OncoMed Pharmaceuticals, Inc.  
 
 
 

Careers at OncoMed

  • OncoMed, a pioneer and leader in the development of novel cancer therapies directed toward tumor initiating cells, also known as “cancer stem cells”, fosters a culture of innovation as the company strives to provide significant alternatives for the treatment of cancer.

    Headquartered in Redwood City, California, our employees bring a passionate dedication to the advancement of novel treatments for patients with cancer.

Open Positions:


Manager, Regulatory Operations

Description:

Job Summary: The Manager of Regulatory Operations will be responsible for the planning, scheduling and coordination of eCTD submissions in collaboration with internal team members/functional areas, partner companies and contract research organizations. He/she will actively participate to plan, prepare and submit electronic dossiers to FDA and/or other Health Authorities, in alignment with department and corporate goals. He/she will ensure that communications to and from North America/Global Health Authorities are archived to the appropriate databases, systems, and/or repositories.

This position will play a key role in the strategic development and implementation of Regulatory infrastructure utilizing Omnicia software, Regulatory Document Management Systems (Sharepoint), and in-house databases/ tracking tools in support of the Regulatory Affairs Department activities. This role will be integral in the continued development of processes and tools to support eCTD submissions on an ongoing basis.


Requirements:
  • Manages Microsoft Word document formatting, editing, proofing, creating and manipulating complex tables, converting text and graphics, scanning, bookmarking, hyperlinking, and Adobe Acrobat PDF rendition according to Regulatory Operations standards and/or Style Guide.
  • Supports ongoing submission activities, including (but not limited to) the assembly of regulatory submissions to US FDA in eCTD format.
  • Supports submission activities to global Health Authorities, including (but not limited to) the preparation, formatting, and QC of documents being submitted globally through CROs and Partner companies.
  • Archives all Health Authority communications received either directly or from affiliates.
  • Independently plans, prepares, reviews and submits to FDA and other appropriate Health Authorities varied regulatory filings and correspondence including annual reports and other routine submissions. Maintain and/or meet timelines and ensure content, quality, accuracy and the format of submissions comply with applicable laws, regulations and corporate standards
  • Interacts proactively with other departmental functions/teams, contract research organizations, and partner companies
  • Works effectively with regulatory and quality colleagues specializing in CMC/Manufacturing, Operations and Project Management to continuously improve regulatory systems, teamwork, and efficiency.
  • Provides accurate regulatory operations guidance and information to project management teams. Provides advice on regulatory acceptability of submission plans.
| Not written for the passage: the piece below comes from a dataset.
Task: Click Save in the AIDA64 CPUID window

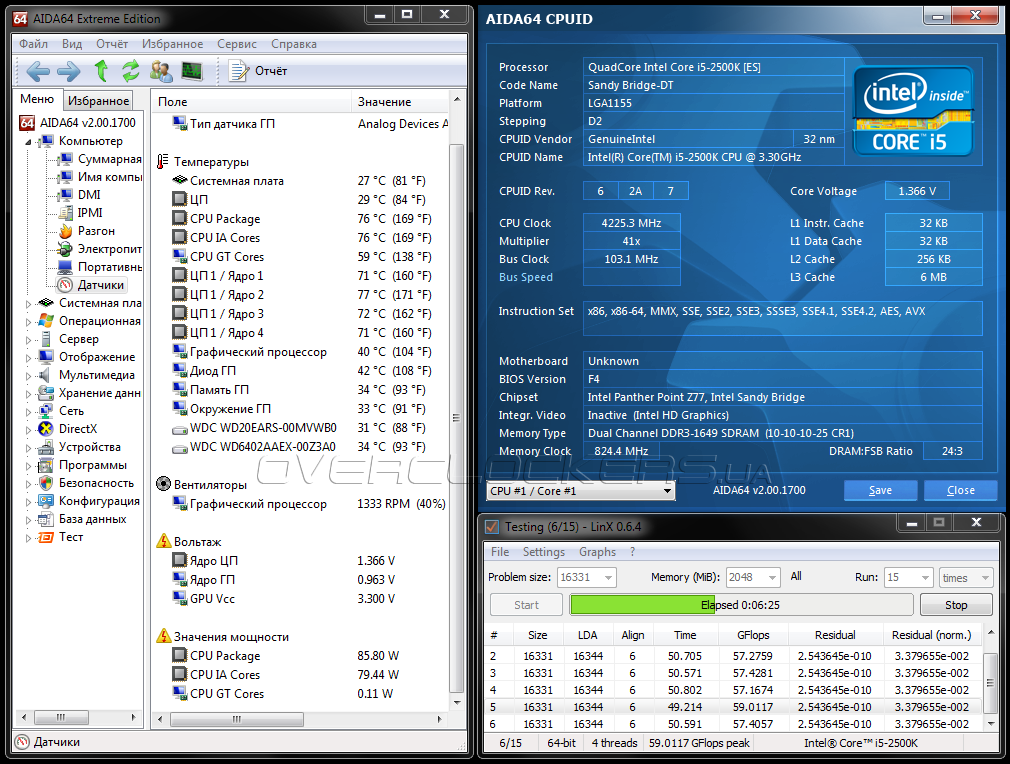Action: click(880, 491)
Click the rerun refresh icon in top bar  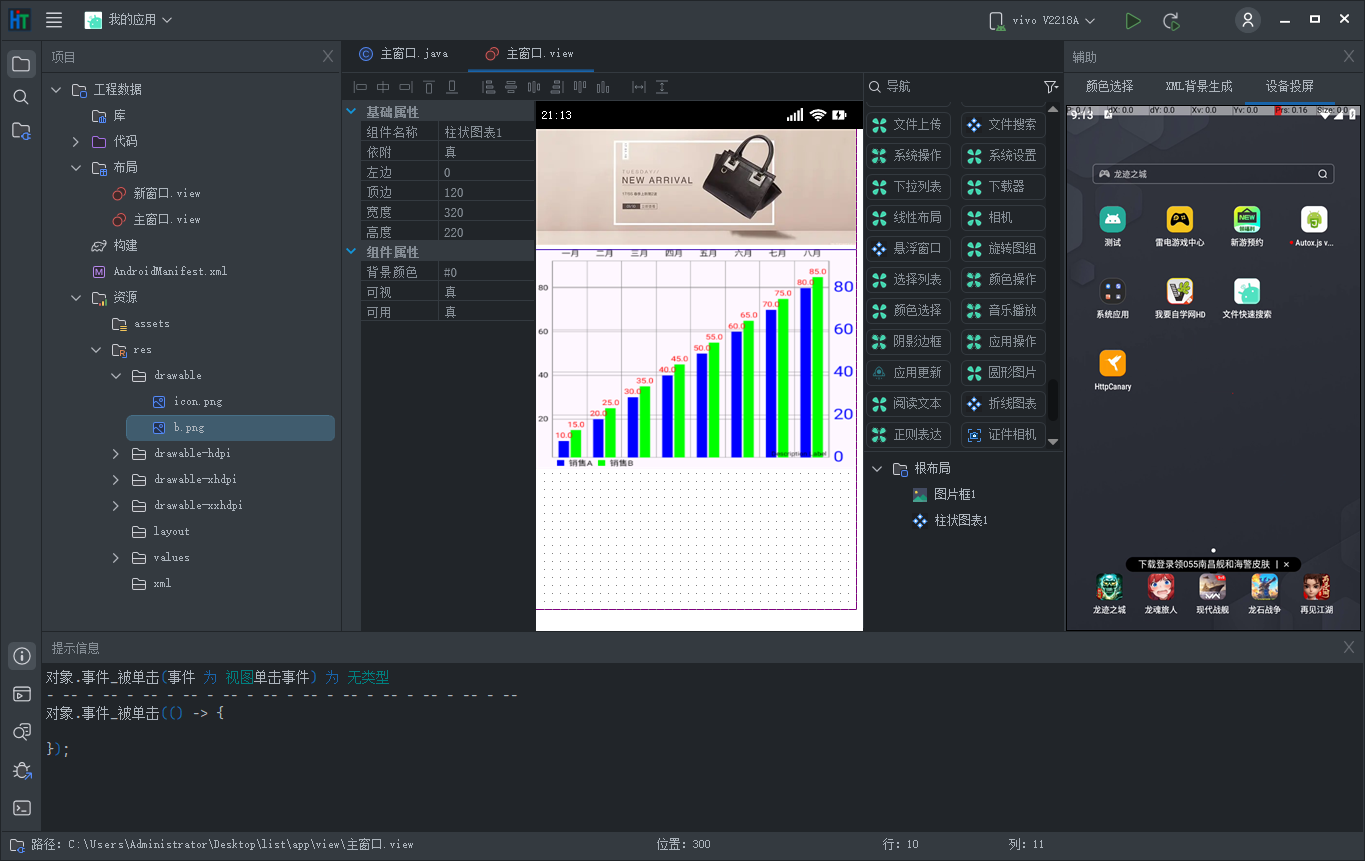pos(1171,21)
Assists in establishing submission timelines and ensures timelines are met.
  • Provides strategic writing, development, and implementation of department-wide SOPs, policies and/or work processes to streamline all submission activities and standardize interactions with other departments
  • Maintains awareness and continually expands knowledge of all current, pertinent laws, regulations, guidances, policies, procedures and practices.

Qualifications:
  • BS or BA degree preferably in a scientific discipline.
  • 5-7 years experience working in pharmaceutical/biotechnology organization. 5+ years with direct experience in regulatory submissions and project coordination with demonstrated ability to interact successfully with team members and health authorities where appropriate
  • Demonstrated experience working with eCTD publishing systems and related publishing/ PDF processing tools, submission planning and document management
  • Advanced working knowledge in MS Word, MS Excel, MS PowerPoint, and Adobe Acrobat are required
  • Knowledgeable in global CTD/eCTD structure and requirements as well as industry trends for dossier preparation (INDs, CTAs, etc.).
  • Experienced with records and/or document management standards
  • Experienced with developing compatible Word templates to publishing software
  • A person who is self-motivated, well organized, detail oriented, able to prioritize, works effectively under pressure and has excellent written and verbal communication skills.
  • Experienced working with cross-functional teams and the ability to balance changing priorities and manage multiple projects
  • Familiarity with MS Project, MS Visio applications, and XML and SQL specifications is preferred
  • Demonstrated understanding of the drug development process is highly preferred
  • project management experience is highly preferred
  • Outstanding interpersonal, planning and organizational skills
  • Keen attention to detail and accuracy; able to detect errors and discrepancies, determine gaps in processes, and proactively mitigate them
  • Ability to work independently and under pressure with rapidly shifting priorities, and to prioritize workload, manage multiple projects and meet deadlines

Submit CV/Resume



Postdoctoral Fellowship, Cancer Biology

Description:

Job Summary: OncoMed Pharmaceuticals, Inc. is a clinical development-stage biopharmaceutical company focused on discovering and developing first-in-class protein therapeutics targeting key pathways involved in cancer stem cells (CSCs) and immuno-oncology. At OncoMed Pharmaceuticals, our employees are fundamental to our success; and we strive to create an atmosphere that inspires creativity, collaboration, and entrepreneurial innovation.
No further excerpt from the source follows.